After seven years of negotiations, and a bumpy final landing, the European Union and Canada signed a landmark trade deal on Sunday (30 October).
“CETA is the best trade agreement the European Commission has ever negotiated,” said President Jean-Claude Juncker speaking to the press after the signature, adding it will set global standards for other trade agreements.
Delayed by Wallonia’s reluctance to approve the deal, the pact was finally signed at a ceremony in Brussels by Canadian Prime minister Justin Trudeau, EU President Donald Tusk, European Commission head Jean-Claude Juncker and Slovak Prime Minister Robert Fico.
Outside the EU’s headquarters where the signing took place, some 100 anti-globalisation protesters clashed with police trying to break down barriers and threw red paint at the building. They banged drums and chanted anti-CETA slogans.
“We need to explain better the real effects of free trade. Protectionism means a return to national egoisms, and threat of violent conflict,” said Tusk, adding that free trade and globalisation have protected humanity from poverty, hunger and total conflict.
The battle for CETA was highly emotional. Post-factual reality & post-truth politics pose a great challenge on both sides of the Atlantic.
— Donald Tusk (@eucopresident) October 30, 2016
Those opposing the deal see it as a rehearsal for an even bigger and more controversial agreement between the EU and the United States (TTIP).
— TTIP GAME OVER (@TTIPGAMEOVER) October 30, 2016
European Parliament President Martin Schulz said, “It is not by isolating ourselves that we will defend ourselves from globalisation. It is by engaging and shaping the current trade system.”
“The EU is not turning its back to the world. It is more committed than ever to working with its partners to defend its values and created opportunities for its citizens and enterprises,” he added.

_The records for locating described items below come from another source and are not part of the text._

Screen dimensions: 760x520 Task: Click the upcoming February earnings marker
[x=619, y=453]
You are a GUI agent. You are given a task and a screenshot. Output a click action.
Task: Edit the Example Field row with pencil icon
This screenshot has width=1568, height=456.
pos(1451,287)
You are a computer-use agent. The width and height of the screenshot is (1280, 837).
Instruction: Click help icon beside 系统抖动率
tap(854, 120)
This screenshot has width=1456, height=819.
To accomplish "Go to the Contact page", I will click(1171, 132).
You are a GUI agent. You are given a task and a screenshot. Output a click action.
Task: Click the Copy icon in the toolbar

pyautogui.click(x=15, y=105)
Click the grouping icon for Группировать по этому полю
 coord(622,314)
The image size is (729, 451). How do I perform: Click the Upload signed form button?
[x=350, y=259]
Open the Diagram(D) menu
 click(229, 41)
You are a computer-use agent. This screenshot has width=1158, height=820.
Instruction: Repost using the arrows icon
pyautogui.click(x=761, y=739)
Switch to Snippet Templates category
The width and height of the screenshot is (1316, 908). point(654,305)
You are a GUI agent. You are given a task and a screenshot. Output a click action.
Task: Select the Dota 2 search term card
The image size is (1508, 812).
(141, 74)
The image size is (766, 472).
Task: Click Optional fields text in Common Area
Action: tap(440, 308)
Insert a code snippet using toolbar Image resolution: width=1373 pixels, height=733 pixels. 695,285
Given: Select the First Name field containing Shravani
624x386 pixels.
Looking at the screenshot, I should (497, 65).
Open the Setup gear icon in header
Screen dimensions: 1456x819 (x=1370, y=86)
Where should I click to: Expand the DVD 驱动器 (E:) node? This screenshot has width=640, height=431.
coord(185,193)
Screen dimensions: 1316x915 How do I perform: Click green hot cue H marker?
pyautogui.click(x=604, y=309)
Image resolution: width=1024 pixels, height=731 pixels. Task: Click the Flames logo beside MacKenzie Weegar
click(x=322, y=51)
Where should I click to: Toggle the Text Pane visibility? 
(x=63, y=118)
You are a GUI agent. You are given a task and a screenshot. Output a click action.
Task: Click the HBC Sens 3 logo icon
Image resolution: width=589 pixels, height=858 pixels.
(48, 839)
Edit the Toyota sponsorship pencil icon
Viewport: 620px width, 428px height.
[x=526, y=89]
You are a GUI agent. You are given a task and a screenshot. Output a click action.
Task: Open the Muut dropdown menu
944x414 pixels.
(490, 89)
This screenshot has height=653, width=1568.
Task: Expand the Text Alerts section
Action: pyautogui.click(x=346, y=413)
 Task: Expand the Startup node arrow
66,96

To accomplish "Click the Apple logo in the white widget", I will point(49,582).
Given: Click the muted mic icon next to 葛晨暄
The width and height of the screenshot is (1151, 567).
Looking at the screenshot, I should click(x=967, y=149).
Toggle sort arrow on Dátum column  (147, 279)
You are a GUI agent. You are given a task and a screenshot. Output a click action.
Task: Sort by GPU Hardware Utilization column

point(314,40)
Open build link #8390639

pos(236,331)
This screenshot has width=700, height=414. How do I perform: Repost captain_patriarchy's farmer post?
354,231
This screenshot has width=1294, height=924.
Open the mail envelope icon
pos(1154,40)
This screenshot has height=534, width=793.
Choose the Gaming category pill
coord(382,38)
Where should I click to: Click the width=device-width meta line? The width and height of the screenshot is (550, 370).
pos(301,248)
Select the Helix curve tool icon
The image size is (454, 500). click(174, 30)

Formally known as the Comprehensive Economic and Trade Agreement (CETA), the deal removes 99% of tariffs and has the potential, backers say, to boost bilateral trade by 20%, linking the single EU market of 500 million people with the world’s 10th largest economy and a member of the G7 club of industrialised powers.
The deal is expected to boost the EU economy by €12bn a year and Canada’s by C$12bn (€8.5 billion).
The European Commission reckons that Canada will eliminate duties worth €400 million for goods originating in the EU, as of the first day of its implementation, and the figure is supposed to rise to more than €500 million after the transitional period.
Service companies could also benefit, and for the first time EU companies would be able to tender for public contracts at Canadian provincial and municipal level.
Last-minute Belgian crisis
In the last two weeks, as all other member states pledged their support for the deal, Belgium had to face the no-go of Wallonia, a formerly wealthy industrialised region that is now grappling with the restructuring of its economy.
Wallonia demanded reassurance and guarantees on agriculture, and won concessions that international investors will not be able to force governments to change.
The lifting of the Walloon veto cleared the way for the EU-28 bloc to sign the treaty, allowing it to come into force, but only on a temporary basis, starting next year.
The deal can indeed be applied provisionally once the European Parliament also ratifies it in December. But for it to be fully put in place, it will have to be ratified by the EU’s 38 national and regional parliaments.
Provisional implementation will include all aspects of the deal related to trade, whereas the investment chapter, and a controversial court to settle investment disputes between states and companies, would only come into force with full implementation.
A deal for the middle class
Canada has aggressively pursued the trade pact with the EU in a bid to boost its tepid outlook for growth at a time when its economy has been hit hard by the commodity price slump.
America’s northern neighbour has experienced a decline in manufacturing jobs, stagnant income for most of its citizens and rising inequality. Concerned by a shrinking middle class, Trudeau made it his number one priority. He raised taxes on the top 1% of incomes to help pay for a middle class tax cut.
After Belgian regional parliaments gave the green light to sign CETA on Thursday (27 October), the Canadian premier tweeted the agreement would lift the economy and grow the middle class.
Today, Trudeau said that he is confident that the deal will demonstrate that trade is good for the middle classes, good for consumers and businesses, good for EU and Canadian economies and good for the world.
Canadian exports amounted to US$408.7 billion in 2015, down 9.3% since 2011, including a precipitous 13.7% drop from 2014 to 2015. Canada’s top ten exports accounted for 62% of the overall value of its global shipments. The list, drawn by the IMF, is topped by oil, vehicles, machines and electronic equipment.
The bilateral deal also paves the way for Bulgaria and Romania to obtain visa-free travel. Canada had a visa-free regime with all EU countries except Romania and Bulgaria until now.
Template for the UK?
The CETA deal is seen by some as a good basis for a post-Brexit deal with the UK. CETA will give Canada preferential access to the EU single market without all the obligations.